1. On the eastern extreme (
all industrial or mercantile in terms of adjacent uses) it would tie-in directly to Wye Road (
Sherwood Park's equivalent of Jasper Avenue). A "clover loop" at about the equivalent of 9th/10th Street would take westbound traffic over the Sherwood Park Freeway and connect the loop to 76th Street. Similarly an eastbound lane off of 76th could cross over the exit ramp of the SP Freeway thereby completing the extension into Sherwood Park -- in both instances the land is sitting there idle in terms of use.
2. Heading west the industrial mercantile uses continue all of the way to 50th street. It would be an easy matter to widen this section of 76th street to 4 lanes (
total -- two in each direction), put in a sidewalk on one side of the street and a protected 2-way bike lane on the other -- again, the land is sitting idle to achieve this. With a little artful landscaping a palette of native plants, shrubs and occasional vertical planters could make the visual aspect far, far more pleasant than it currently is.
3. A multi-functional bridge could span the tracks at 67th street, allowing the same 4-lane plus sidewalk plus bike lanes to carry on westward through industrial-then-commercial zones all the way to Argyll Road (
upgraded to a traffic-light-controlled intersection).
4. From Argyll to 75th Street -- more Industrial/Commercial -- we create the same design elements described to this point, and, I might add, the effort is very inexpensive compared to other alternatives and we make the 75th Street/76th Avenue another light-controlled intersection.
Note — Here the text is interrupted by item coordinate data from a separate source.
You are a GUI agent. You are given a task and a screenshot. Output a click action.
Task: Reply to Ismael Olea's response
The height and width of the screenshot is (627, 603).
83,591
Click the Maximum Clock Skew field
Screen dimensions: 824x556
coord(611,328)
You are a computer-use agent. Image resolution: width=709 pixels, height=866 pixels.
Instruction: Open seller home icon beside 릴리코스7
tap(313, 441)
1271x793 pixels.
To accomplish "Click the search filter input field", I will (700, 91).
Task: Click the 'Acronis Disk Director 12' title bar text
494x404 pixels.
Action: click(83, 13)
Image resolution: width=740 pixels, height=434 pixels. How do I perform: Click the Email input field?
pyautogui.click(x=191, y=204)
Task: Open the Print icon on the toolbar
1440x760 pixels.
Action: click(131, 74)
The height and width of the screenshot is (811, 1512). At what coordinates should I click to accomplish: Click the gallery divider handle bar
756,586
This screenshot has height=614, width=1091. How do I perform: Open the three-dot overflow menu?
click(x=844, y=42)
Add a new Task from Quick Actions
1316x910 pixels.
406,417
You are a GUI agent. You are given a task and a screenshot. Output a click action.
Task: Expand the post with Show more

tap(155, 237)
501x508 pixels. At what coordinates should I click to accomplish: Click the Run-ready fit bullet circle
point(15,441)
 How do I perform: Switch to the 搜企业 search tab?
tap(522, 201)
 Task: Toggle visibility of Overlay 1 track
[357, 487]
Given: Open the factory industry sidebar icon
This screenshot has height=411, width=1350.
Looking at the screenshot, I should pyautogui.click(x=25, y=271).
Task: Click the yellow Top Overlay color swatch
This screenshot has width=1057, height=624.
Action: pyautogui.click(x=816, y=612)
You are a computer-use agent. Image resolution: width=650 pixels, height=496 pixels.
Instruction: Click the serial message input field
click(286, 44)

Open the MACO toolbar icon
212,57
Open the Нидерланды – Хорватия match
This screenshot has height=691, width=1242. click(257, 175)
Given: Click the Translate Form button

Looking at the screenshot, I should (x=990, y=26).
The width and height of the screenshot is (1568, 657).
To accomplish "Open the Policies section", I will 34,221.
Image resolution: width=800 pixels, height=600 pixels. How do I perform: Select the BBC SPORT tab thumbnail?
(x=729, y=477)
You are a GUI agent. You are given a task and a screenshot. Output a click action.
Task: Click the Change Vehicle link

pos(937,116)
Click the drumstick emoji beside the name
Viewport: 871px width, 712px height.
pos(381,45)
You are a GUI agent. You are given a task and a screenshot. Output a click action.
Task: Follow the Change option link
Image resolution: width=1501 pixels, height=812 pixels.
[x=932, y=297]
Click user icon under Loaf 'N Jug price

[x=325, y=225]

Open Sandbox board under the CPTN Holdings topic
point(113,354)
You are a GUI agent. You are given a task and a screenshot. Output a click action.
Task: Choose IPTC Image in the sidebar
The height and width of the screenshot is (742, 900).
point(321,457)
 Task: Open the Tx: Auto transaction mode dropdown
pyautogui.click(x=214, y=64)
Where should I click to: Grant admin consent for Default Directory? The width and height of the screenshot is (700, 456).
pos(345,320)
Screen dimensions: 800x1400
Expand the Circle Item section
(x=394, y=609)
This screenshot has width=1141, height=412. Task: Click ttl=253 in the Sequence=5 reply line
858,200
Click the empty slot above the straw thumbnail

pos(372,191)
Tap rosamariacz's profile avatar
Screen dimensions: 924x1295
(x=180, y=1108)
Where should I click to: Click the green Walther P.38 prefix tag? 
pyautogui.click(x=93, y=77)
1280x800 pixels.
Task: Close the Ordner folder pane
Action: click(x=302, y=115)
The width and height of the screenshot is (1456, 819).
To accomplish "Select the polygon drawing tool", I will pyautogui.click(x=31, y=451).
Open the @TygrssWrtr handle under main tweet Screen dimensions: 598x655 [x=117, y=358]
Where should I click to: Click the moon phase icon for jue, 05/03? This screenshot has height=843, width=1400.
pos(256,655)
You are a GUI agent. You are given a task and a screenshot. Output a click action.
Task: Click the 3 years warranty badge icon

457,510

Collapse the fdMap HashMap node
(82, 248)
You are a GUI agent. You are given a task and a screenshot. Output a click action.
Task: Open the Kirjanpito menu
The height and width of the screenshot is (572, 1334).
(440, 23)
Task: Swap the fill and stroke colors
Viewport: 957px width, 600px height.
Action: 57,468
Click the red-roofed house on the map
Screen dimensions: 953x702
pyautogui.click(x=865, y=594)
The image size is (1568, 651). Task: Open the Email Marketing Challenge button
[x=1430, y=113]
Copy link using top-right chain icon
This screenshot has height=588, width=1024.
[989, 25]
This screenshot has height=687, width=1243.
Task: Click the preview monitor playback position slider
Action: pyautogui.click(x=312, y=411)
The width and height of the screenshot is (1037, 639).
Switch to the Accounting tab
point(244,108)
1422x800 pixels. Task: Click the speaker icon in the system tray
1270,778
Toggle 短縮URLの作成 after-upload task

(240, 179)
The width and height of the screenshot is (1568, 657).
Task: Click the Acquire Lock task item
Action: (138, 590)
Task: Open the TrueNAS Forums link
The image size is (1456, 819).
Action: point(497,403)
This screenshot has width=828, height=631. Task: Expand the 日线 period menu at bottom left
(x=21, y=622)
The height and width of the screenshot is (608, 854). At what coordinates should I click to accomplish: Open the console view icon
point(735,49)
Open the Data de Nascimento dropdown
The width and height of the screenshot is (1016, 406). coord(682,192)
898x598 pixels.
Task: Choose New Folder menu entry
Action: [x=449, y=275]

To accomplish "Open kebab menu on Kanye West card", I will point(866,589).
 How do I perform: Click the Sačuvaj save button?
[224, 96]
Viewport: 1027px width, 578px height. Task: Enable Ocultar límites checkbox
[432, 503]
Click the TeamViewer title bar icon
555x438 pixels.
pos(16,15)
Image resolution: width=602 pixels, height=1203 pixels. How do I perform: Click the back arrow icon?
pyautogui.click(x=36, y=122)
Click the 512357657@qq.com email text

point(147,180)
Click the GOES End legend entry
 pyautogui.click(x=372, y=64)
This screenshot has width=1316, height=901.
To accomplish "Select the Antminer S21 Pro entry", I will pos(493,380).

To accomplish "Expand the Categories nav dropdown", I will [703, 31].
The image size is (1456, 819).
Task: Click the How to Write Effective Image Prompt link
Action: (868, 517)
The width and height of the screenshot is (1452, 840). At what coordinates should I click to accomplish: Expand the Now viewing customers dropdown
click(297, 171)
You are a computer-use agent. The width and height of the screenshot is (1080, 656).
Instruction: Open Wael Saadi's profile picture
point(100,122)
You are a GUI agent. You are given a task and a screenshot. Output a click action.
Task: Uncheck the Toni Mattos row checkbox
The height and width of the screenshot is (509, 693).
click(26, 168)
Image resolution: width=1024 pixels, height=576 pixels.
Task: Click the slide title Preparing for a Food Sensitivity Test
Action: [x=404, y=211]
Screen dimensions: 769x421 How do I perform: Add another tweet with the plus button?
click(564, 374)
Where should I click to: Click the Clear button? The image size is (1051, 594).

5. West of 75th Street, 76th Avenue is already a four-lane thoroughfare all the way to the CP lands that, incidentally, are in a comparable state of dis-use. Along the route we simply eliminate curb parking altogether and change all intersections to cobble/stone paving alternatives so that traffic is naturally moderated from a speed perspective (
traffic at 40 kph gets you there almost as fast as traffic at 50 kph). Pedestrian sidewalk on the north side of the Avenue; bicycle lanes on the south. Landscape-wise and in conjunction with a widened boulevard on both sides of the avenue we create a treed allée with benches along the route and information/technology modules interspersed here and there. We also create City-maintained landscape buffers that improve the aspect of front-yards for residences.